21 de fevereiro de 2011

“remover céu e terra para encontrar um só livro”

por Peter O'Sagae

Em 2083. David, 16 anos, e seu pai, em casa.
Em frente a um aparelho telessensor.
A notícia: o contexto.

Membros do Serviço Arqueológico encontraram, no interior de uma escavação um depósito de livros de papel, em excelente estado de conservação. Quase todos datam do princípio deste século, mas alguns são anteriores. O achado é muito importante para os historiadores, que agora têm diante de si a tarefa de catalogá-los e comprovar se há exemplares dos mesmos nos vastos galpões da Docuteca Nacional. É bom lembrar que os primeiros livros eram copiados à mão. A imprensa, que foi inventada na China, chegou à Europa no século XV. Os livros de papel deixaram de ser comercializados a partir de 2050, isto é, há pouco mais de 30 anos. Não se explorou completamente toda a escavação, pois seu acesso é difícil, o que significa que novas descobertas podem ser feitas.

Do escritor espanhol Vicente Muñoz Puelles, 2083, com tradução de América Marinho e Sandra Nunes, tratamento literário de Jorge Miguel Marinho, publicado pela Editora Biruta. Em 2010. Nesta obra, descortina-se um mundo sem livros de papel. Tampouco os livros digitais circulam pelo futuro. Teremos cópias em pontos longínquos da Cosmonet. Mas, raros acessos, prazos que caducam e a disponibilidade dos arquivos nem sempre é, ou será verdadeira.
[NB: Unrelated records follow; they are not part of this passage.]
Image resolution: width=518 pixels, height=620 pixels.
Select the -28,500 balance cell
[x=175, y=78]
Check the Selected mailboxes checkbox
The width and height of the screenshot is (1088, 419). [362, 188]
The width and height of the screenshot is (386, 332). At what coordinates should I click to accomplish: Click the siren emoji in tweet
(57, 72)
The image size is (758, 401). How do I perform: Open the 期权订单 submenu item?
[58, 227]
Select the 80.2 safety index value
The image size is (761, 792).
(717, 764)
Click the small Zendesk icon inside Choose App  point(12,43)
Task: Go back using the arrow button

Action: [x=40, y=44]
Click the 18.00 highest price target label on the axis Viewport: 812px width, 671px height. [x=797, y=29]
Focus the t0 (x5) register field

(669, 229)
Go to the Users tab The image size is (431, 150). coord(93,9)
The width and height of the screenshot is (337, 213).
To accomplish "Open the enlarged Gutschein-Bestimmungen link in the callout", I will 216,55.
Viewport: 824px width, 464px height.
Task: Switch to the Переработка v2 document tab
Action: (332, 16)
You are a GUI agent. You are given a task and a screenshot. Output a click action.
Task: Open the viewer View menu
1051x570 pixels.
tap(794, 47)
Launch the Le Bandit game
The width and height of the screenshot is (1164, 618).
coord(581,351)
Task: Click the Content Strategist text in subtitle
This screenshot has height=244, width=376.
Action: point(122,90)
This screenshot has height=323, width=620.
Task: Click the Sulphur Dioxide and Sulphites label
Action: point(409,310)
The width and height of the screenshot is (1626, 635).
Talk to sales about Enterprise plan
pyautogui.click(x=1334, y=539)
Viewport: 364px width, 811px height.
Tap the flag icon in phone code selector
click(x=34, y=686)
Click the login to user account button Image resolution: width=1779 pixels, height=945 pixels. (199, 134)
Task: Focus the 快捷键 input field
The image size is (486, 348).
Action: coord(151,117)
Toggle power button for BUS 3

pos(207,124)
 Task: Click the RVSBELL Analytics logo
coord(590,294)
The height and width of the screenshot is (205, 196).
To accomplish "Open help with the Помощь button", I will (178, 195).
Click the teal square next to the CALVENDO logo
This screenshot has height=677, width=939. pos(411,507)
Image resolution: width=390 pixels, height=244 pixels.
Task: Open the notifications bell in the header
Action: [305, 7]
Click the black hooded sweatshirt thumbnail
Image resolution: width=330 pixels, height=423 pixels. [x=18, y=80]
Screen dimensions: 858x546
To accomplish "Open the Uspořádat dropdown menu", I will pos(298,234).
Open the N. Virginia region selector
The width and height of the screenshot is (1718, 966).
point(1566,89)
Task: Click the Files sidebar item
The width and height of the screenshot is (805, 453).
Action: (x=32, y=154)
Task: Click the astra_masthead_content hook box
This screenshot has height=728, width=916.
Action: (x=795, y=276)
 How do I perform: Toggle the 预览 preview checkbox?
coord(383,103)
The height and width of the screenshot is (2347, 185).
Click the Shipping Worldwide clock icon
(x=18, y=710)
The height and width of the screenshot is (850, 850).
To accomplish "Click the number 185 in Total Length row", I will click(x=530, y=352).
Títulos desapareceram no esquecimento...

O que acontecerá aos textos que ainda hoje nos emocionam?

Por sorte — e que sorte! — o pai de David trabalha em uma agência de viagens ao interior dos livros, a Bibliotravel. Com um sofisticado amplificador de inteligência, qualquer um pode adentrar um sistema ficcional a fim de acompanhar ou mesmo ocupar o lugar de protagonista nas aventuras ou no drama de heróis e heroínas. Regressando à realidade cotidiana, a lembrança vívida de pessoas e dos cenários. No modo interativo, é possível alterar detalhes da narrativa. E todas as situações passam a seguir o script de um desejo. Extremamente tentador! O único cuidado é que todas as viagens, como sonhos, podem se transformar em pesadelos...

David reviverá Davi, no passado bíblico, na luta contra Golias. Mas a ele valeria a pena decapitar o gigante? Em frente às muralhas de Troia, será o jovem Sinon escolhido por Ulisses para convencer os inimigos a conduzirem o genial cavalo de madeira ao templo de Atenas. Dará personalidade a obscuro moço de campo e praça que, após salvar alguns livros do fogo, acaba por tomar o lugar de Sancho na companhia de Quixote! David sentirá voltar no próprio tempo de menino como David Copperfield. E descobrirá o amor — e o ciúme por Zenaide, sob a aparência de Voldemar. Bem se diz que a literatura é o outro nome da perdição. Como reinventar O Primeiro amor, numa ilha de livros e promessas de felicidade, como se novelista russo Ivan Turguêniev jamais o tivesse escrito?

Talvez este seja o último livro de papel que você realmente leia. Talvez, o primeiro de outros mais. Ou apenas um link entre leituras futuras e as histórias do passado.